-- START Text extract --

Lawson’s debut verse collection for young readers, The Man in the Moon-Fixer’s Mask, was published in 2004, with illustrations by Sherwin Tjia. Here he shares forty-five poems that reviewers have compared to the work of such masters of the genre as Shel Silverstein and Karla Kuskin. His verses’ witty conceits are highlighted by inspired wordplay which often accentuates sound over meaning. The result, stated Booklist contributor Jennifer Mattson, is a collection that “revel[s] in intriguing nonsense fantasy” and appeals to a child’s innate delight in linguistic play.

Black Stars in a White Night Sky earned Lawson the 2007 Lion and the Unicorn Award for Excellence in North American Poetry. Often light and humorous, several of the poems here employ fascinating shifts in expectations and perceptions; others express simple but profound emotion. Booklist contributor Hazel Rochman deemed the collection “uproarious” and noted that it mixes “slapstick, puns, parodies, and sheer absurdity with lots of wry ideas.” For one example, Rochman cited the image of Humpty Dumpty perched atop a nest of eggs, trying but failing to protect his shell from breaking when the chick inside him attempts to hatch. Praising the poet’s “perfect rhythms, intelligence and playfulness,” Deirdre Baker added in the Toronto Star that in Black Stars in a White Night Sky Lawson “shows that poetry for children can be both approachable and profound.”

Illustrated by Nahid Kazemi, Over the Rooftops, under the Moon allows readers to follow the nocturnal wanderings of a white-feathered bird as it encounters a range of environments and the shifting seasons that drive it to migrate. Written in the second-person, Lawson’s text articulates the bird’s perceptions, its spare commentary “as porous and open to interpretation” as Kazemi’s “smudgy, mixed-media paintings,” according to a Kirkus Reviews writer. Characterizing Over the Rooftops, under the Moon as a “spare, introspective offering,” Lauren Strohecker added in School Library Journal that the poet’s “lyrical text” may inspire listeners to ponder what it means to be “both … an independent entity and … part of a community.”

-- END Text extract --

## Directions
1. According to the text on Lawson's books, what award did Black Stars in a White Night Sky earn for Lawson, and in what year?
2. Rewrite the paragraph beginning "Illustrated by Nahid Kazemi" from the text on Lawson's books in a shorter form, keeping its main facts.
Answer using only the text on Lawson's books.

-- START Material provided --

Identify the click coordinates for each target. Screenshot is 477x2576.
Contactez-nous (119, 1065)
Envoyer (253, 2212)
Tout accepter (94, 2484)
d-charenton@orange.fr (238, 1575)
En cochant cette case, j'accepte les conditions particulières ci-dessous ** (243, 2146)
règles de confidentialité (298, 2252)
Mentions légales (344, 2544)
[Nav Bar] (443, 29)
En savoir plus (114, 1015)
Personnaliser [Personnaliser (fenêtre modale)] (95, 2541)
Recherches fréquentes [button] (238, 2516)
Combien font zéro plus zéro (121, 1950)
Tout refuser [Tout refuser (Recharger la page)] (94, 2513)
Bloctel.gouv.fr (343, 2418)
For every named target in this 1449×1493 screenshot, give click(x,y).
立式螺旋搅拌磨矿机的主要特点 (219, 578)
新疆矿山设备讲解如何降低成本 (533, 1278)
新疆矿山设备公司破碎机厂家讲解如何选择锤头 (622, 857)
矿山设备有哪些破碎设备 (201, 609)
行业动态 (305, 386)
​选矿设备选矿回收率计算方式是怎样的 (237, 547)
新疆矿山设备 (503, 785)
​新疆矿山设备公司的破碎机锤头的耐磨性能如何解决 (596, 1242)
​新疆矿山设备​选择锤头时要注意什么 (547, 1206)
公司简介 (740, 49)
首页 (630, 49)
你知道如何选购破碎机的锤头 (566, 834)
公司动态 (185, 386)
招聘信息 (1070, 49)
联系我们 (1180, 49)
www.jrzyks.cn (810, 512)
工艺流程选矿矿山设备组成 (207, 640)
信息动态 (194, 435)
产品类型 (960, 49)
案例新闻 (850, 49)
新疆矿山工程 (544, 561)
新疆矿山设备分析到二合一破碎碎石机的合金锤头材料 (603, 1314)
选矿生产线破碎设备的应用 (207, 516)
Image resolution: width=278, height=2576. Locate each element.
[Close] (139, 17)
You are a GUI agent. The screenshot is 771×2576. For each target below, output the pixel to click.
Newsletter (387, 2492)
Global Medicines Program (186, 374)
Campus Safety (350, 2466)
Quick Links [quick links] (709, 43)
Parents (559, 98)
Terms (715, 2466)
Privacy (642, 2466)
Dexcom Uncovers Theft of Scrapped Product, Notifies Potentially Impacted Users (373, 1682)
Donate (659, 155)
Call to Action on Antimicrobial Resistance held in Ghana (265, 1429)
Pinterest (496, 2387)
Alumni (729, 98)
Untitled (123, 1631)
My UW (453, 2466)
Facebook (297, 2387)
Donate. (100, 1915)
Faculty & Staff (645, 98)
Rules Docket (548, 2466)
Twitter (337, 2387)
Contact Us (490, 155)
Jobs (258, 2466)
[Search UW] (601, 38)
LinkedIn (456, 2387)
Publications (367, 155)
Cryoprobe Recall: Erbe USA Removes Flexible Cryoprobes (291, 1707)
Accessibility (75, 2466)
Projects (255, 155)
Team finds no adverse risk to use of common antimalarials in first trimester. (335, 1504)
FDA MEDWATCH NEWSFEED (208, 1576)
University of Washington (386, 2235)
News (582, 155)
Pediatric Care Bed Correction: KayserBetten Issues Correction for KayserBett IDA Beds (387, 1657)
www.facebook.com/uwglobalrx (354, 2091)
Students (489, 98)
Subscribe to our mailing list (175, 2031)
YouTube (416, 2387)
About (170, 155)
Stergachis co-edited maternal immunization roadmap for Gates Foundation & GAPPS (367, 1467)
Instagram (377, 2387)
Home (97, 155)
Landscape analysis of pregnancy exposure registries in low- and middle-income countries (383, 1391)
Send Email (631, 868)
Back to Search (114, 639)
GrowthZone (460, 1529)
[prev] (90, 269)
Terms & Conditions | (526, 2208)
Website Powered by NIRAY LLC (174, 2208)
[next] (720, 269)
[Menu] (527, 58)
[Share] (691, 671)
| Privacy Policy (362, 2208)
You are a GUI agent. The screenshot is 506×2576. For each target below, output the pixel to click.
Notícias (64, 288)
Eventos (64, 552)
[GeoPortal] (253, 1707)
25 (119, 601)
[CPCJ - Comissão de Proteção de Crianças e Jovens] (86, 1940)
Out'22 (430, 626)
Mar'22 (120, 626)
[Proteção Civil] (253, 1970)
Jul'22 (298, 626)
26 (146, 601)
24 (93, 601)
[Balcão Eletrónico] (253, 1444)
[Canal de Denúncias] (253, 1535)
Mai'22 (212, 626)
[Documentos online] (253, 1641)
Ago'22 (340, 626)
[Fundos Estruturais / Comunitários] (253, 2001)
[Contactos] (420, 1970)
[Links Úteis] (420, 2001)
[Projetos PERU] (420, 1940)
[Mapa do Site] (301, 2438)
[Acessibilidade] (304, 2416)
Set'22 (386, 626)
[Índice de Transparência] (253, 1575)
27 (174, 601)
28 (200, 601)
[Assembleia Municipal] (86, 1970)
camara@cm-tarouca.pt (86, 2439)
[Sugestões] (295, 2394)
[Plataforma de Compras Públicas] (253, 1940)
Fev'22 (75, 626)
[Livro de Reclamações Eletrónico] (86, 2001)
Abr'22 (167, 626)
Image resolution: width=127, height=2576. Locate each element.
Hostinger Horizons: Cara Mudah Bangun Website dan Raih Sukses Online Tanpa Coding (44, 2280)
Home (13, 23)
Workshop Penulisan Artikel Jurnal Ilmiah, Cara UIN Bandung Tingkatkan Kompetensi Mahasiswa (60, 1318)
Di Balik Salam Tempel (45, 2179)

-- END Material provided --

## Results for each task
1. It earned him the 2007 Lion and the Unicorn Award for Excellence in North American Poetry.

2. Over the Rooftops, under the Moon, illustrated by Nahid Kazemi, follows a white-feathered bird's nighttime wanderings through different environments and the changing seasons that drive it to migrate. Lawson's second-person text conveys the bird's perceptions. A Kirkus Reviews writer found it as open to interpretation as Kazemi's smudgy mixed-media paintings. In School Library Journal, Lauren Strohecker called the book a spare, introspective offering whose lyrical text may lead listeners to consider being both an independent entity and part of a community.